You see I’ve never been much of a one for tattoos. I have friends who have some, I have friends who have many and I have friends who are, quite simply, addicted to ink. But I never saw myself as a tattoo type of girl. Possibly because I’m so freckly pretty much everywhere that it could end up looking like a bad case of ‘join the dots’. On the other hand, since losing my breast to cancer, I’ve been fascinated by the stunning skin-inked artwork women have chosen to cover their mastectomy and/or reconstruction scars. These women have opted to put their own bold, beautiful stamp on their bodies through a tattooist’s ink. To honour what has been lost and to shout to the world that there is beauty even in scarred and damaged tissue. There are Instagram feeds and Pinterest boards aplenty showing some sensationally creative, fiercely bold and beautifully delicate mastectomy tattoos. I’ve been drawn time and time again to the work of two particular British tattoo artists – Anna Garvey (on Instagram as @anna_adorned) and Dominique Holmes (on Instagram as @domholmestattoo). Their trademark styles are completely distinct and diverse, but they both have a beautiful respect and compassion for the women they are inking, acknowledging the emotional need that brought the women to their doors. Knowing that for many the artistic covering of their scars is a reclaiming of power and ownership, a hopeful closing of the cancer chapter of life and a kintsugi-style transformation of scars from reminders of pain and fear into symbols of strength and beauty.

▸ EXERCISE AIM
In the text on mastectomy tattoos, which two British tattoo artists is the writer drawn to time and time again?

▸ INFORMATION SUPPLIED
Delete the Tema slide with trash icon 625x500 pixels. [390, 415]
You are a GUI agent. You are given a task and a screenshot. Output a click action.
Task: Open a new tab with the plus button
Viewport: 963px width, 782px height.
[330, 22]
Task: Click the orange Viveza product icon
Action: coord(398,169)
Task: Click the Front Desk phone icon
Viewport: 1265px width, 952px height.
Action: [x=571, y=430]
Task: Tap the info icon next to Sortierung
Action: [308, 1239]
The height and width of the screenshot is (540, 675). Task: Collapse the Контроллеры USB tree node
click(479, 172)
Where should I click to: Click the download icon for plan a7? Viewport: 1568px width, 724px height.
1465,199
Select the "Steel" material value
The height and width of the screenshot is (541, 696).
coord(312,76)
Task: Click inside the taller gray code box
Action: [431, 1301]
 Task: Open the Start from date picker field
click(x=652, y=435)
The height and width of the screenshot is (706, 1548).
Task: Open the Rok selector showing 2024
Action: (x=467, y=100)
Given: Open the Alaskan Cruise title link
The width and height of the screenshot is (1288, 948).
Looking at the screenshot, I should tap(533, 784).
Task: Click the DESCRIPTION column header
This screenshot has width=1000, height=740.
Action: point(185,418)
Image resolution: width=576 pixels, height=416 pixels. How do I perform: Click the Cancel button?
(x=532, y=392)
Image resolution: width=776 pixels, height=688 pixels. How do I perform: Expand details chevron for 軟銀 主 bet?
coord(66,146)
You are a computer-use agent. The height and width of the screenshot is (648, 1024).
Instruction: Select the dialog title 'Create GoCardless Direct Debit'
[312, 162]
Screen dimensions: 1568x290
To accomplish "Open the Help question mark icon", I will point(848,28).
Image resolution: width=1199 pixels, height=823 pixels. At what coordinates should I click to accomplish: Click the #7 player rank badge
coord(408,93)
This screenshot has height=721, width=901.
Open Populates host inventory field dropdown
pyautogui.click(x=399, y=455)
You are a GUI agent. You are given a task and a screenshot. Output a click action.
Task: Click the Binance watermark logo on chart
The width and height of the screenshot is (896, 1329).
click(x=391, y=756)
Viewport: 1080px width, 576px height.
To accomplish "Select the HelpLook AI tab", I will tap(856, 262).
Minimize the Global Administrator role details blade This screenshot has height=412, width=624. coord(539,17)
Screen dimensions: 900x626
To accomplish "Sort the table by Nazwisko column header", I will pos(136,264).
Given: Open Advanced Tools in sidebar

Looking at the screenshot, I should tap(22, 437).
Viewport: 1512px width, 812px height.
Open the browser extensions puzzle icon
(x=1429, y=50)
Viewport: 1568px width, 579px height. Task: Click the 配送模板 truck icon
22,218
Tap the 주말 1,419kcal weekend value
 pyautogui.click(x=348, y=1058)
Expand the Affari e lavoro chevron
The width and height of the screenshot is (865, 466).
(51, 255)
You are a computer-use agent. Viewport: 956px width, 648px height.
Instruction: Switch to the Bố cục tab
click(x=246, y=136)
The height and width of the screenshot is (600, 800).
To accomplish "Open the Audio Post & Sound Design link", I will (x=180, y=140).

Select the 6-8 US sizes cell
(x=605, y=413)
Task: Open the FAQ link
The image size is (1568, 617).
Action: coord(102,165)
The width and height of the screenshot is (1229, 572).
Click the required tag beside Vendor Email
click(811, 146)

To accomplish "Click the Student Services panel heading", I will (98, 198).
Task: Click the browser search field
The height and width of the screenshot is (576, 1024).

▸ REPLY TO THE TASK
Anna Garvey and Dominique Holmes